Google removed a nasty Trojan from Google Play earlier this week that could have rooted Android devices and injected malicious code into an infected device’s system library.
The malware, dubbed Dvmap, was disguised as a game that had been downloaded more than 50,000 times prior to its removal, according to Roman Unuchek, a senior malware analyst with Kaspersky Lab who uncovered the Trojan.
Unuchek found the malware on May 19, while analyzing results from an internal system he monitors to find new strains of rooting malware. Google removed the Trojan on Tuesday after Kaspersky Lab reported it to the company on May 25.
The game, “colourblock,” was billed as a “simplest, challenging, addictive” puzzle game in which users change the colors of blocks in order to to change the color of the whole screen.
Once installed, Dvmap attempts to gain root access by launching a start file which checks the version of Android running on the device and which library to inject its code into. If successful, the malware goes ahead and installs tools – some written in Chinese – to connect the Trojan to its command and control server.

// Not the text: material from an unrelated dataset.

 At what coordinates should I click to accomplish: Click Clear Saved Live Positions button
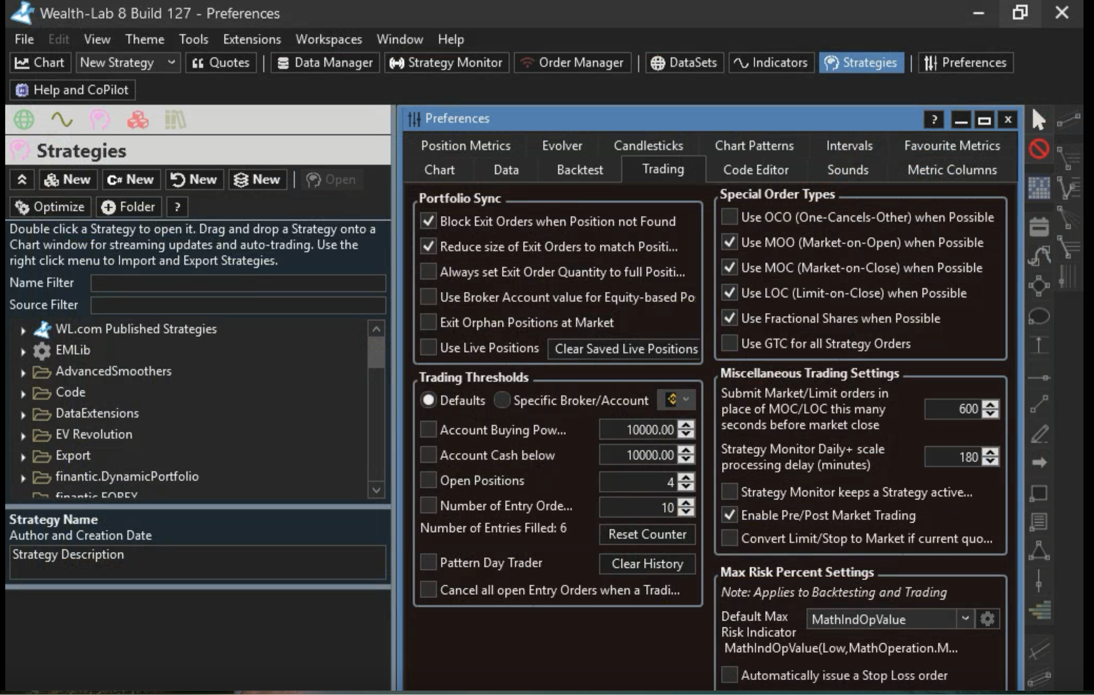coord(625,349)
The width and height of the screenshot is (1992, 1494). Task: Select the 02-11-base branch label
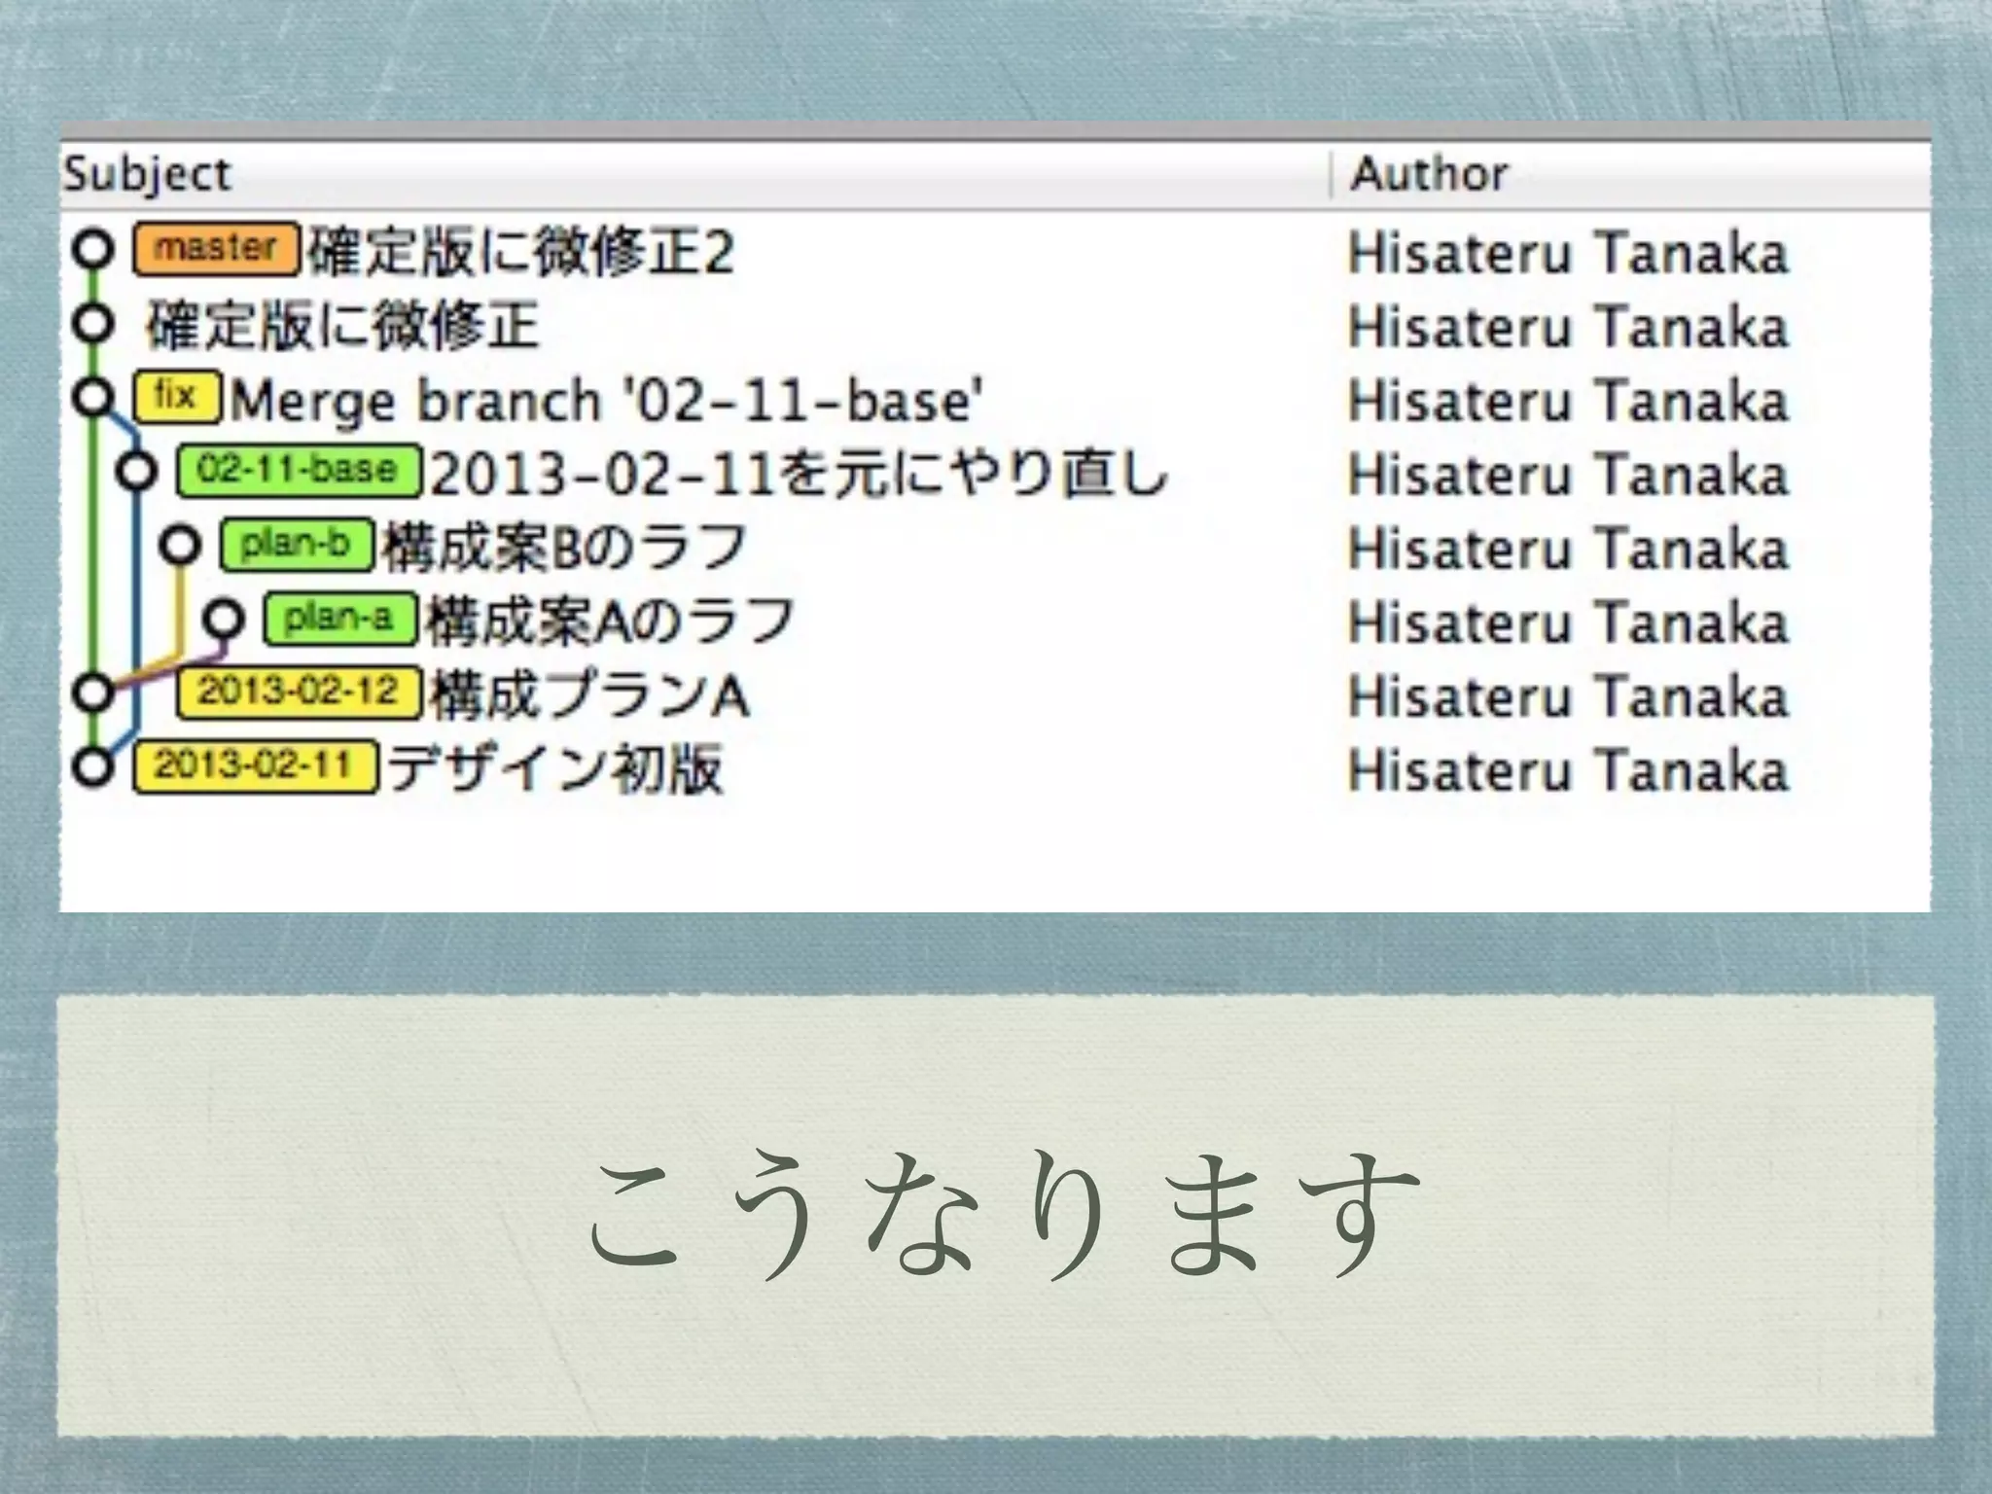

Unuchek, who described Dvmap today in a post to Securelist, says it’s unclear if the malware is ready for primetime yet though. The researcher observed modules within the malware firing information back to the command and control server, but the server never responded back, something that hints the malware either isn’t fully ready, or implemented.
Modifying system libraries is not a failsafe practice, Unuchek cautions. The researcher says in some instances the malware can cause devices to crash by overwriting existing code.
It appears the criminals behind Dvmap uploaded a clean version of the game to Google Play at the end of March, then updated it with a malicious version – on and off – five times over the course of four weeks. The strategy likely helped the attackers bypass the marketplace’s security checks, Unuchek says.
VerifyApps, Google’s malware scanner for Android, can check new and installed software on devices against a list of known malware, but isn’t immune to Dvmap, Unuchek says.
“The newly patched system libraries execute a malicious module which can turn off the ‘VerifyApps’ feature,” Unuchek said, “It then switches on the setting ‘Unknown sources’ which allows it to install apps from anywhere, not just the Google Play Store. These could be malicious or unsolicited advertising apps.”
Android malware that helps attackers gain root access isn’t exactly new. Researchers at Kaspersky Lab discovered an Android banking trojan that tried to gain root privileges on devices last September. While that app wasn’t in the Google Play marketplace, an app that Unuchek stumbled upon in September was. The app, masquerading as a Pokémon GO game, also gave attackers root access. On top of that, it was more popular than the game Unuchek found last week; having been downloaded more than 500,000 times before Google removed it.
Unuchek says one of the traits that makes Dvmap different, the fact the malware can inject itself into system libraries, is particularly concerning.
“Injecting code into the system library is a new thing for Android malware and very powerful thing,” Unuchek told Threatpost, “But at the same time, it is very dangerous method that can break the device. I think that we’ll see a few more Trojans doing so in future, but it is too dangerous functionality for most trojans and its hard to implement.”
Kaspersky Lab and Unuchek are encouraging users who either downloaded the game or believe they’re infected to back up their data and perform a full factory data reset to mitigate the malware.
“Users who don’t have the security in place to identify and block the threat before it breaks in have a difficult time ahead,” Unuchek said of the malware.